My good roommate CC bought me a Borders gift card for my birthday a couple of months ago. I have a weak spot for large, fully-illustrated Smithsonian Institute coffee table books. I've already read Animal cover-to-cover and plan on buying Earth some time in the future.

This time around I redeemed my gift card for a book entitled Universe. I think this all stems from my fascination with creation. Whether it's the complexity of life, the distant galaxies, or the earth around us, if it has to do with the whats and how-tos, I'm hooked.

So, I sit in my living room with a book about a quarter of my height in size draped over my lap and have repeatedly mind-blowing experiences reading it. Not only do I attempt to grapple with the idea that there is an elastic space-time continuum that bends and attracts not only light and matter but time as well, but also that there may be ten dimensions or more:

Also, there is so much stuff in the universe that we have no way of even detecting some of it: the mysterious dark matter and dark energy that sound like something out of science fiction.

I aver that the whole of creation says something about the Creator. Take one example: God prefers symmetry. Whether one looks at the spinning galaxies, spherical stars and planets, bilateral animals and plants, single-celled organisms, and even individual atoms, there is usually a reflection in shape around one or more axes. Asymmetrical matter and beings do exist and actually thrive, but they are the exception, not the norm.

The universe is also extremely good at recycling, turning seemingly bad events into the seeds of positive change. Often cataclysmic destruction is the catalyst for the next generation of stars, the next form of life, the next stage of the universe's evolution. There's an object lesson in there, methinks.
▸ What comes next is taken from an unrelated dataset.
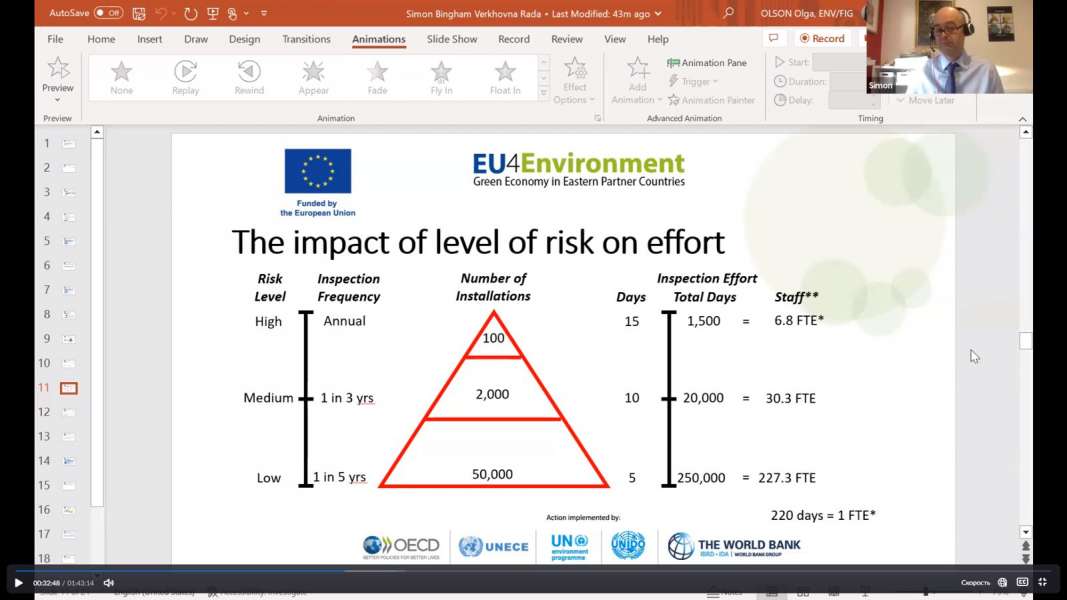The width and height of the screenshot is (1067, 600).
Task: Toggle the AutoSave switch
Action: pos(108,13)
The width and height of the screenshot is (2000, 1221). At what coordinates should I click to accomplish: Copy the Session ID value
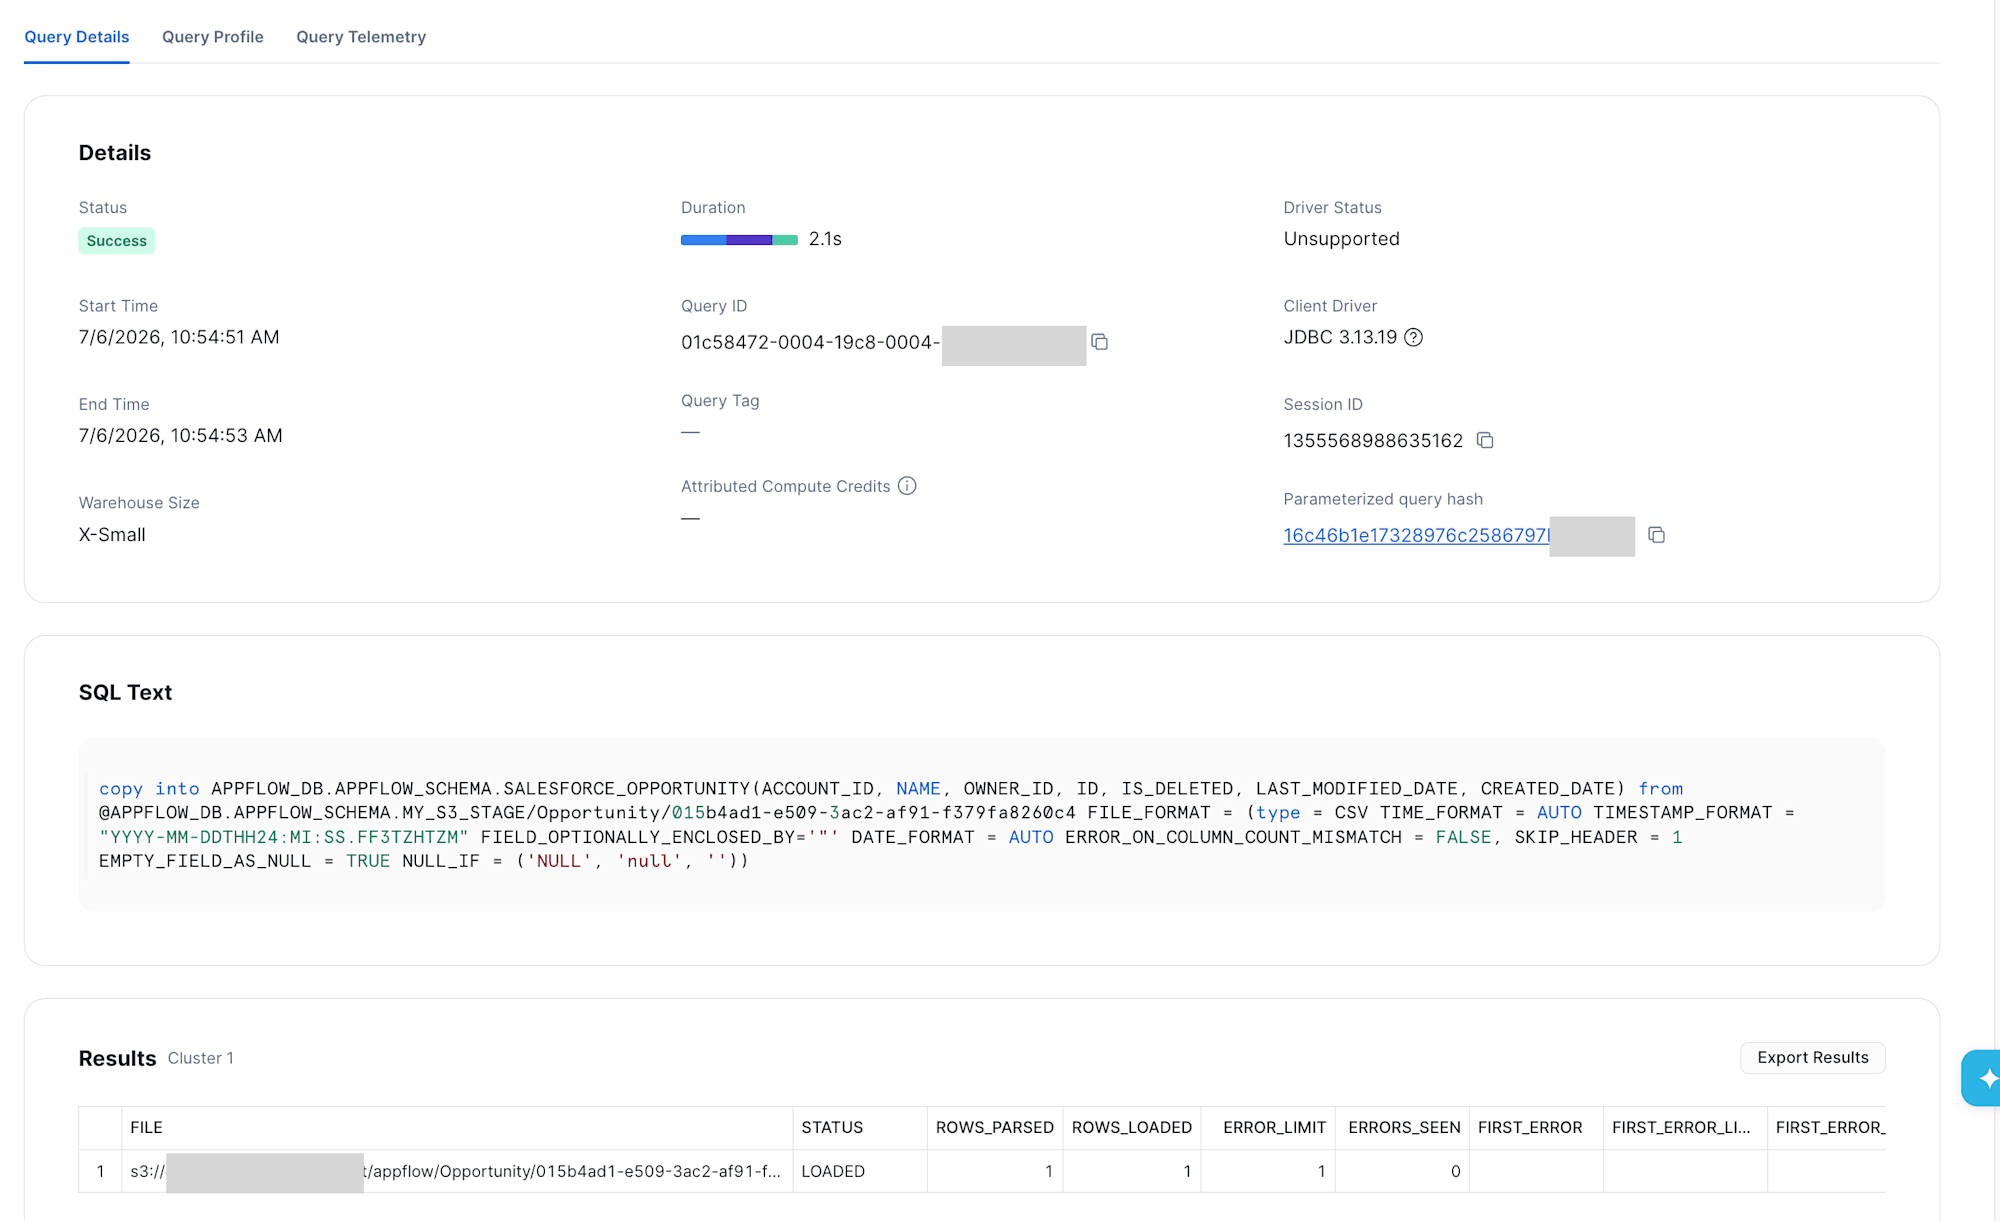[x=1485, y=440]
It's also becoming increasingly apparent that what makes the universe work is not a series of laws and forces, but matter itself. Scientists used to believe that light was simply a phenomenon, trackless, massless, almost nonexistent. Now we know that photons are light embodied, zipping about the universe at a (possibly) constant, unthinkable speed. Some scientists also believe that even the force of gravity is actually made up of bodies called gravitons, and there may be other trickier types of matter called bosons and gluons that control weird but inherent forces in the universe.What does all this tell me? God uses physical "stuff" to make the universe operate. It makes me wonder of what exactly is the "light of Christ" and "spirit matter" composed. Gluons?

Archaeologists are certain that even prehistoric humans looked up and studied the heavens to understand their place on earth. I like that even with all we know now, we still do the same. Glory.